The conformation of the turbine on the finish of equilibration was used to find out the remainder positions of a number of harmonic collective variable (colvar)⁵³ potentials, together with a spring restraining the centre of mass of each third phosphorus atom (okay_spring = 500 kcal mol^–1 Å^–2); a spring restraining the root-mean-square deviation (RMSD) of those phosphorus atoms with respect to the post-equilibration configuration (okay_spring = 1,000 kcal mol^–1 Å^–2; resting RMSD = 0), after optimum inflexible physique transformations in order that the potential doesn’t apply a internet torque or power; and a pair of centre of mass harmonic restraints utilized to 16-bp-long sections of the central six-helix bundle (okay_spring = 50 kcal mol^–1 Å^–2), positioned close to both the top of the shaft to stop the turbine from tilting. With these colvars stopping translation, conformational fluctuations, or tilting of the turbine, an electrical subject was utilized by inserting a relentless power on every atom with a magnitude proportional to the cost of the atom. Equally, a stress gradient was achieved by inserting a small power on each water molecule of the system. Lastly, in simulations the place the torque was measured, an extra spin angle colvar (okay_spring = 100 kcal mol^–1 °^–2) prevented rotation of the turbine and reported the torque.

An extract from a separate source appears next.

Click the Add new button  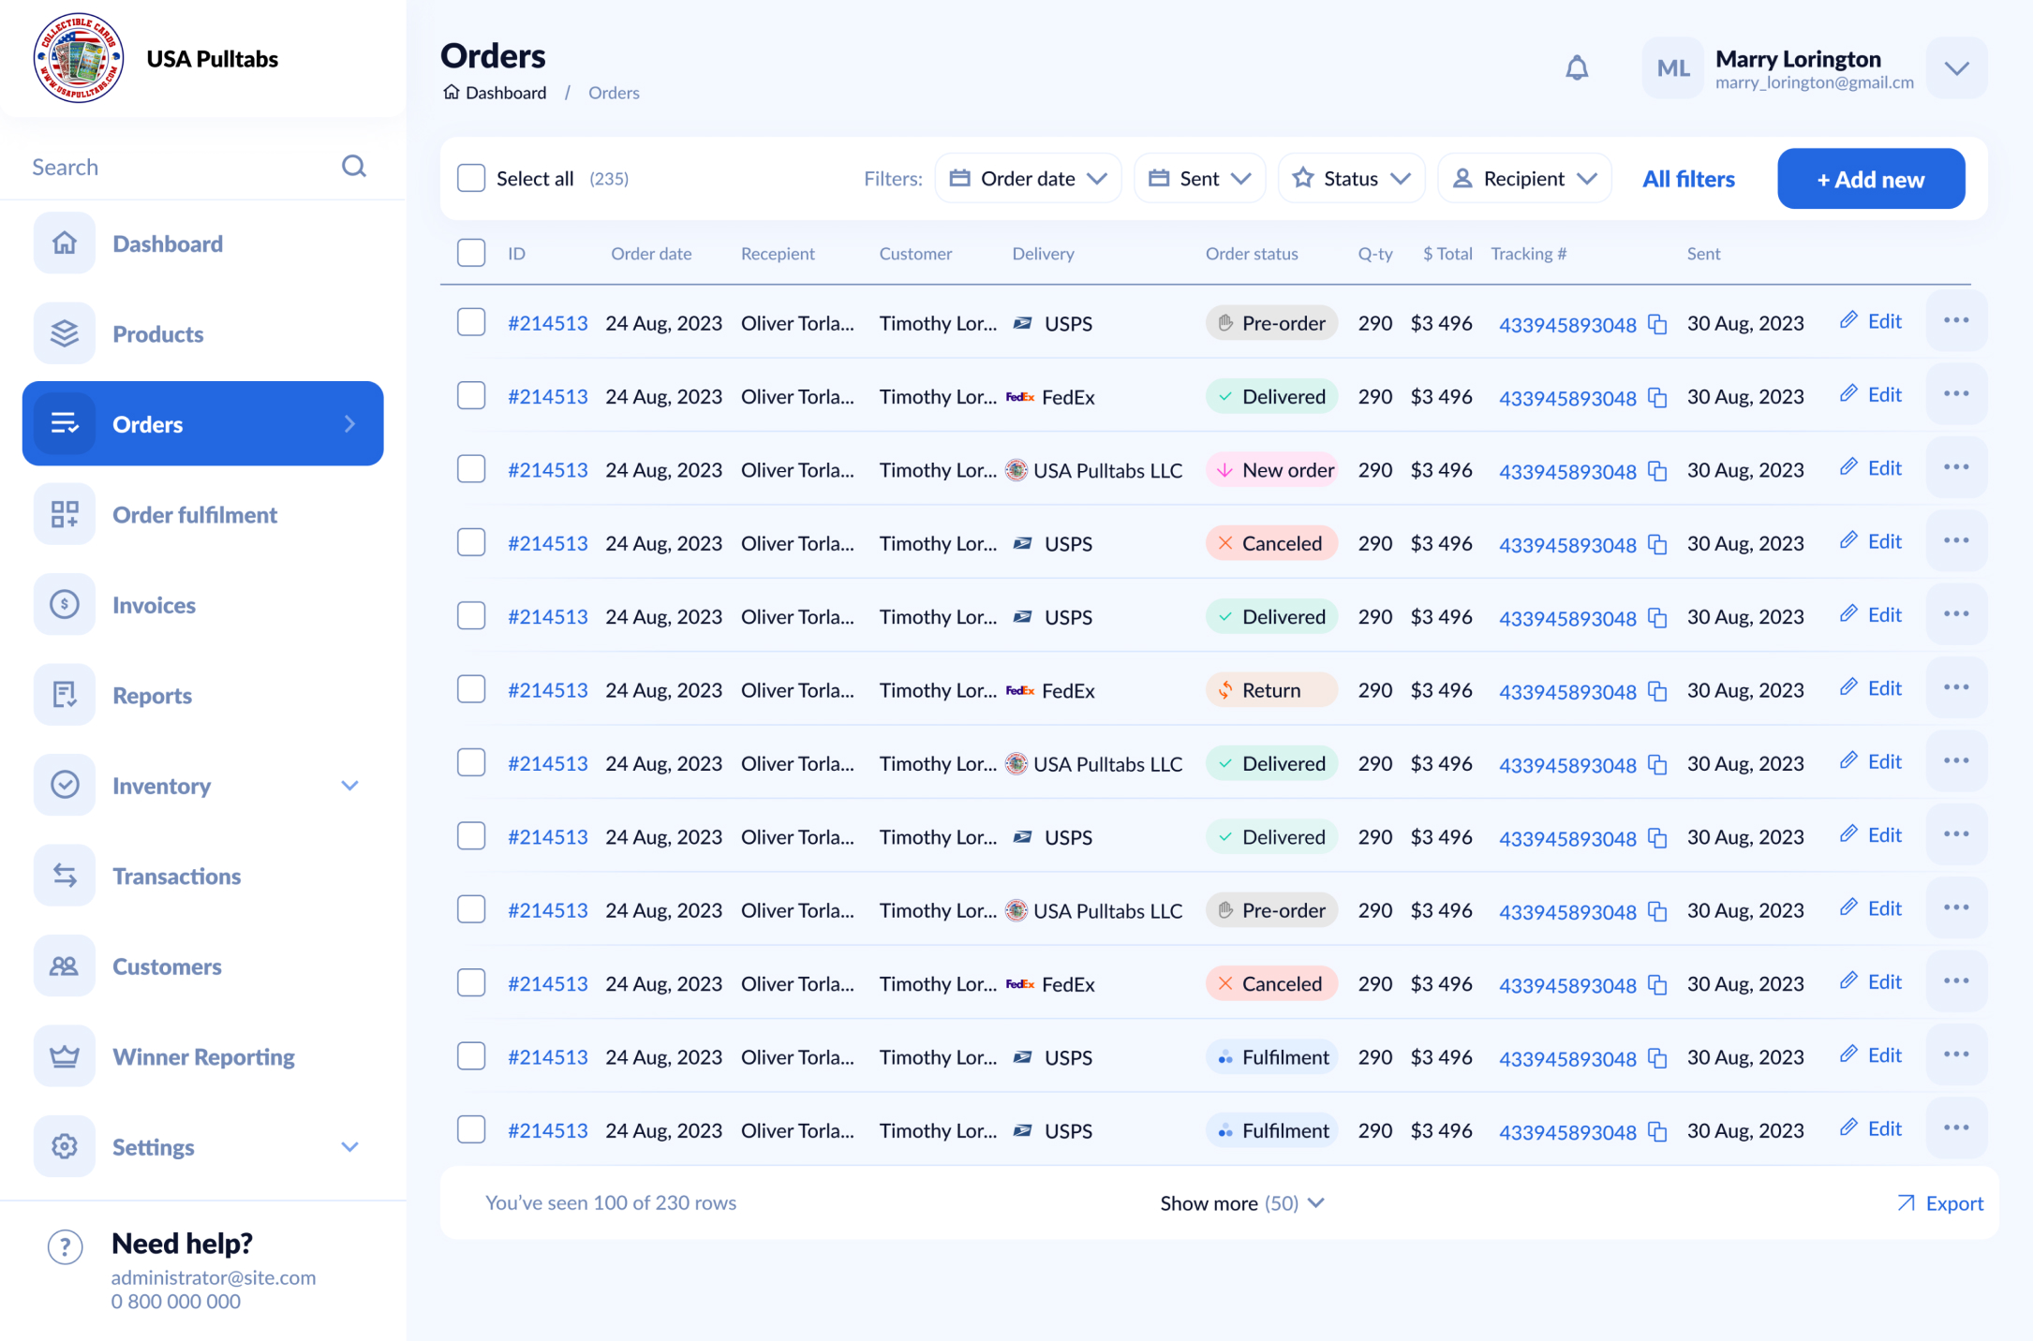click(1870, 178)
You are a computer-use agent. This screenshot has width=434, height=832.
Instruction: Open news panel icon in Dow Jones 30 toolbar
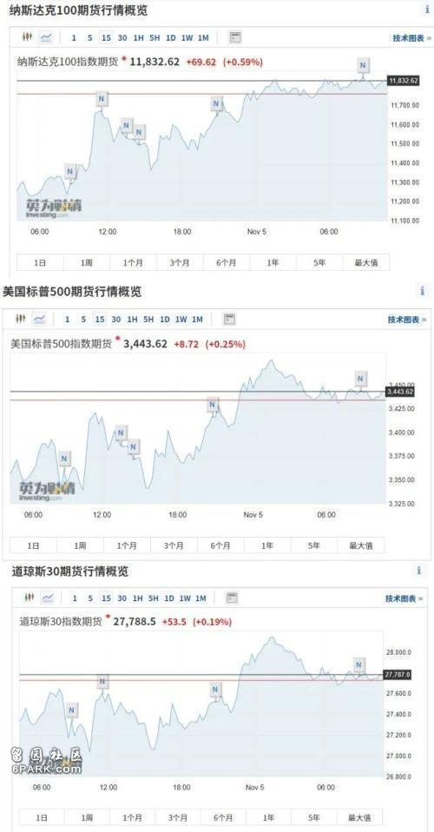click(232, 598)
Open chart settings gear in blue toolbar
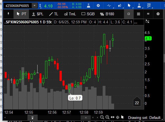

Simulation programs have been ready to review the forces on and flows round a DNA helix mimicking the DNA within the turbine blade. The 21 bp helix was made successfully infinite by connecting the ends of every strand throughout the periodic boundary. Solvent (neutralizing Na⁺, 100 mM and three M NaCl; no Mg²⁺) was added across the helix. Programs have been equilibrated for five–50 ns with the DNA phosphorus atoms harmonically restrained (okay_spring = 0.2 kcal mol^–1 Å^–2). Mobility measurements have been carried out utilizing a subject of 5 mV nm⁻¹ or a hydrostatic stress of ~1.3 bar nm⁻¹ parallel or transverse to the helical axis, with every situation using 4 replicate simulations lasting a complete of 400 (neutralizing Na⁺) to 4,000 ns (3 M). Besides the place in any other case specified, a 100 mV nm⁻¹ electrical subject was utilized to the system at a 35° angle with respect to the DNA whereas a centre of mass colvar restrained the DNA (okay_spring = 500 kcal mol^–1 Å^–2), an RMSD colvar retained an idealized DNA configuration (okay_spring = 100 kcal mol^–1 Å^–2) and a spin angle colvar (okay_spring = 100 kcal mol^–1 °^–2) prevented rotation of the DNA and reported on the torque. Eight replicate programs have been employed throughout simulations lasting a complete of 1,040 ns (100 mM) or 2,055 ns (3 M). The stream and focus of ions and water oxygen atoms have been analysed by binning the system into ~1 Å voxels, counting the flux by way of and focus in every voxel utilizing a centred finite-difference approximation for the flux. The distinction in focus between sodium and chloride ions offered the online native cost density of the fluid across the DNA in every case. Multiplying this cost by the electrical subject offered the solvent power. In subsequent simulations, the 3D map of the solvent power was used to use a position-dependent power to every water oxygen atom utilizing the TclBC characteristic of NAMD and using the approximation that the density of water oxygen atoms is uniformly 33 nm⁻³. Once more, eight replicate programs have been employed for simulations lasting a complete of 480 and 570 ns for 100 mM and three M situations, respectively.

Statistics and reproducibility

No statistical technique was used to predetermine the pattern dimension.